He came in a rush with fanfare and that love-at-first-sight kind of brightness that lit up the sidewalk when you were next to him at night. During the past couple of years he was a steadfast presence, in your mind a familiar fixture that would forever be where you saw him.
But he made no promises to you. And now, suddenly, he’s gone off to other admirers.
Is “Stan, the Submerging Man” — a towering, luminous work of art formerly at the corner of First and E streets — the public statue world’s version of a rake? This week he was dismantled and carted away, destined for a sculpture show.
Not such a rake, says John Natsoulas, owner of the John Natsoulas Gallery where Stan stood in front. Stan remains the property of his creator Finley Fryer, Natsoulas said, and all the people who have been angry with the gallery that Stan is gone have forgotten that the city doesn’t own the sculptures and they were always meant to be changed out every couple of years.
During the next year or so, public sculptures throughout downtown Davis will be switched out for new ones, ready for a whole new tour and a whole new audience — as was promised when they went in. The most any piece will stay put is three years, Natsoulas said.
“The sculptures are not owned by the city of Davis,” he said. “The sculptures are not put up by the city of Davis.”
And that’s the point. The art legally belongs to the artists, not the community. Still, local artists are busy making replacements.
Soon, a Yeti sculpture will go in downtown. In the spring, an 18-foot-tall dog made of recyclable materials will replace Stan, once again tempting passing students and downtown visitors to think of it as permanent, when the whole time its eyes will wander.

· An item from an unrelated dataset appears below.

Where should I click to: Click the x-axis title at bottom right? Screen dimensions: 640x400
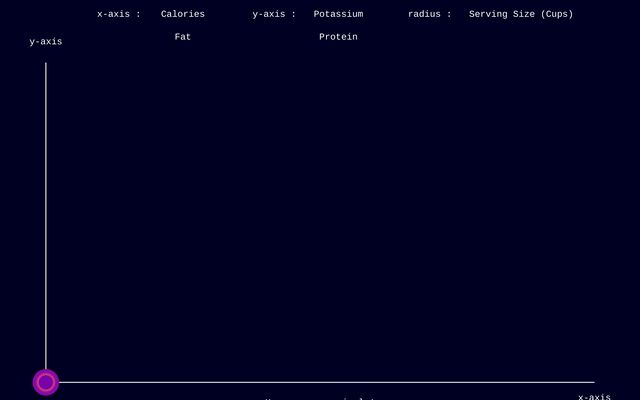coord(594,396)
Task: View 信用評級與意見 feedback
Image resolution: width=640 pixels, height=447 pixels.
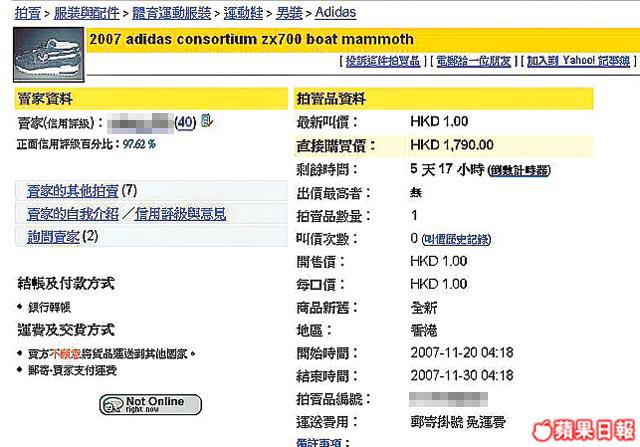Action: [180, 213]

But this is no time for jealousy. The Davis public art world is bursting at the seams. There’s a 130-foot-long mural at the F Street garage due to be painted by the community next weekend with plans for artistic benches built around the garage next summer.
More importantly for Natsoulas, the city has blessed the project so it can happen.
“The obstructionists are all gone and the (City) Council is for us,” he said. “This is not art. This is community.”
There will be a new Davis Art Walk map available on April 15, showing all-new paths to the works, some of which will be interactive with cell phones using RFID tags.
Roughly two years ago, state Sen. Lois Wolk, D-Davis, emceed the kickoff event for the first transmedia walking tour of public art in Davis, which heralded the installation of five new art pieces around town, with the promise of more than 10 more.
It was meant to be a single project, Natsoulas said, but the community emerged to be a part of more. More murals, more sculptures, more celebration of the city through art.
“I think things have changed,” he said. “The psychology has changed. The city needs to allow things to happen and the community wants to do these things.”